───── RECORDS FOR PROCESSING ─────

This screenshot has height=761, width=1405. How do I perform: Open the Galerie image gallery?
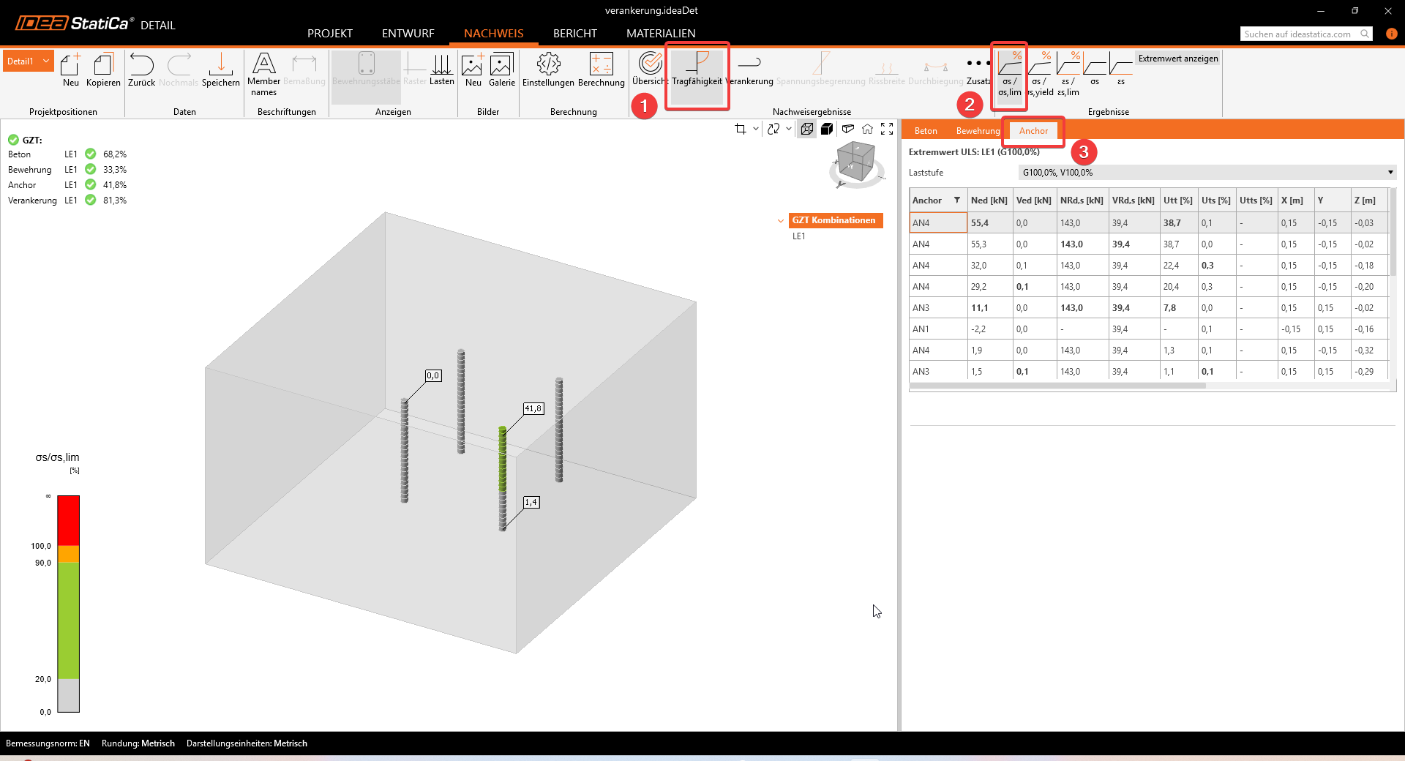(x=501, y=70)
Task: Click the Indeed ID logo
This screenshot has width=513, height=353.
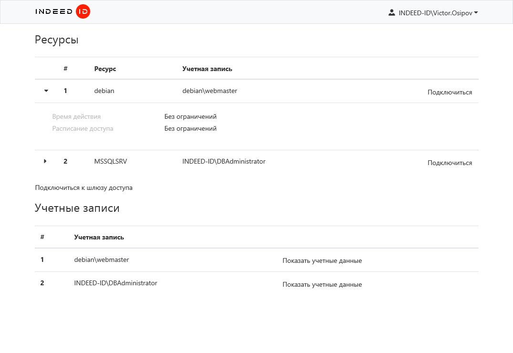Action: coord(63,12)
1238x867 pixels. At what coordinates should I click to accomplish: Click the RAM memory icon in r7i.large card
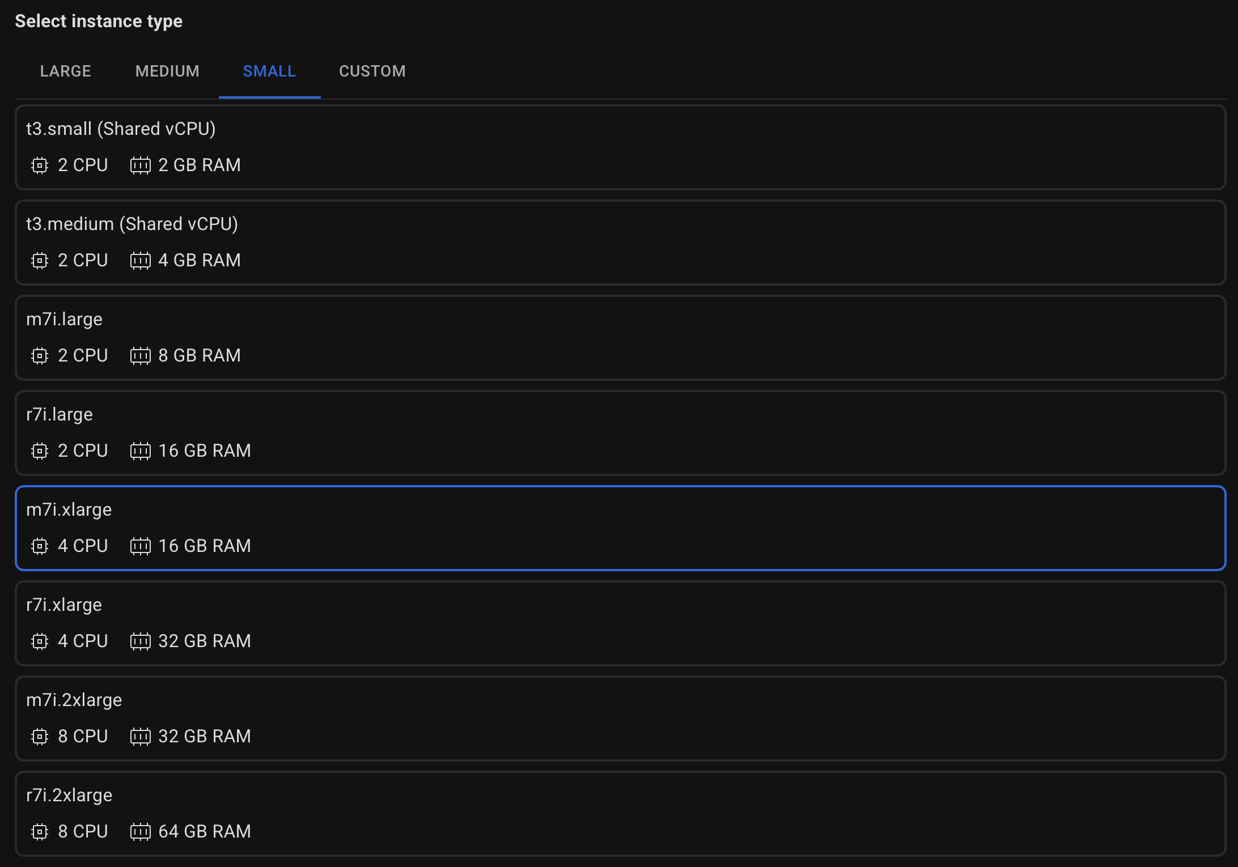point(140,451)
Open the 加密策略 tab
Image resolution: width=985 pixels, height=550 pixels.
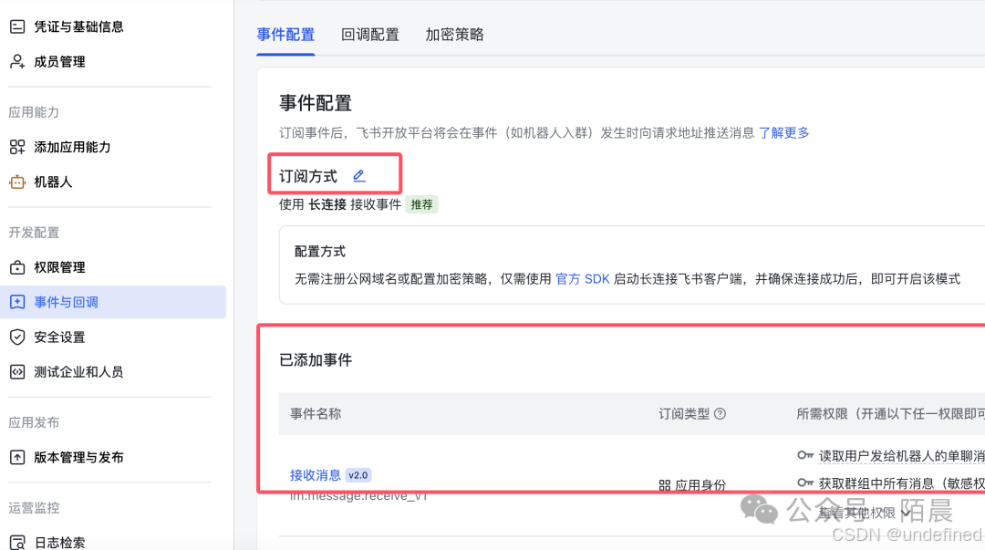coord(453,34)
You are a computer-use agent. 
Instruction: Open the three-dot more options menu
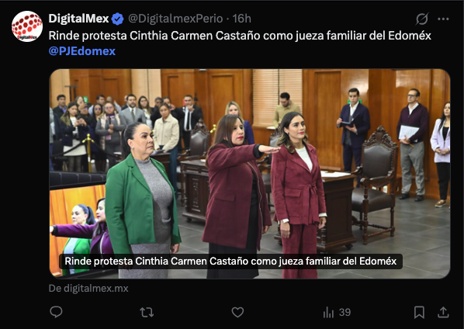click(443, 19)
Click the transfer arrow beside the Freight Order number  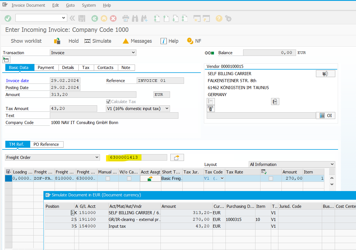point(177,157)
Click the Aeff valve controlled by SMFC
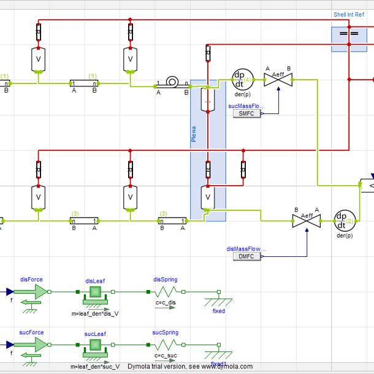The image size is (374, 374). (x=278, y=78)
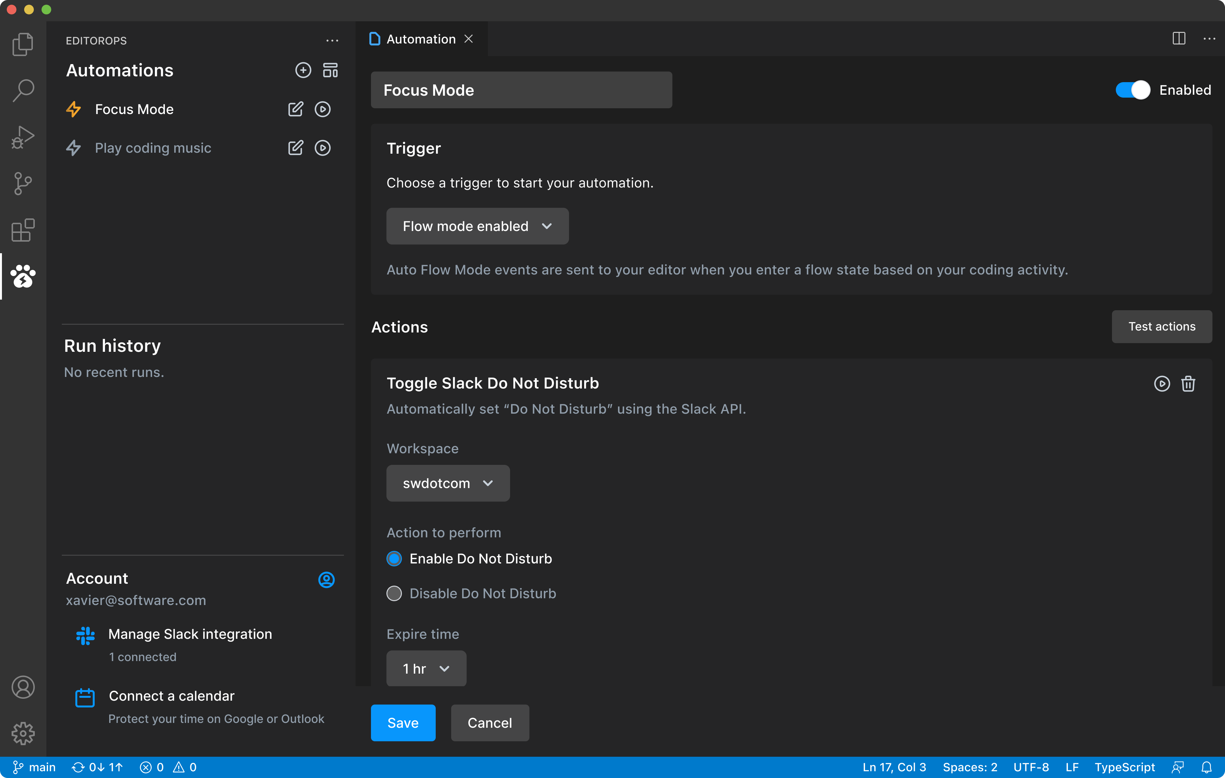Select Disable Do Not Disturb radio option
This screenshot has height=778, width=1225.
pos(394,593)
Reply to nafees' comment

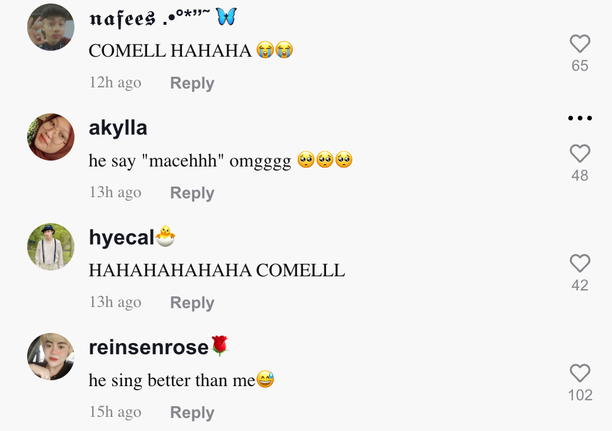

─────

WHAT YOU NEED TO DO:
Duplicate the records from the start down to the line containing "coord(453,34)", including that line. Omit the pictures from your answer.

OUTPUT FOR THIS EXERCISE:
This screenshot has height=761, width=1405. How do I perform: Open the Galerie image gallery?
(x=501, y=70)
Task: Click the Indeed ID logo
This screenshot has width=513, height=353.
Action: coord(63,12)
1238x867 pixels. At what coordinates should I click to accomplish: Click the RAM memory icon in r7i.large card
point(140,451)
Open the 加密策略 tab
Image resolution: width=985 pixels, height=550 pixels.
coord(453,34)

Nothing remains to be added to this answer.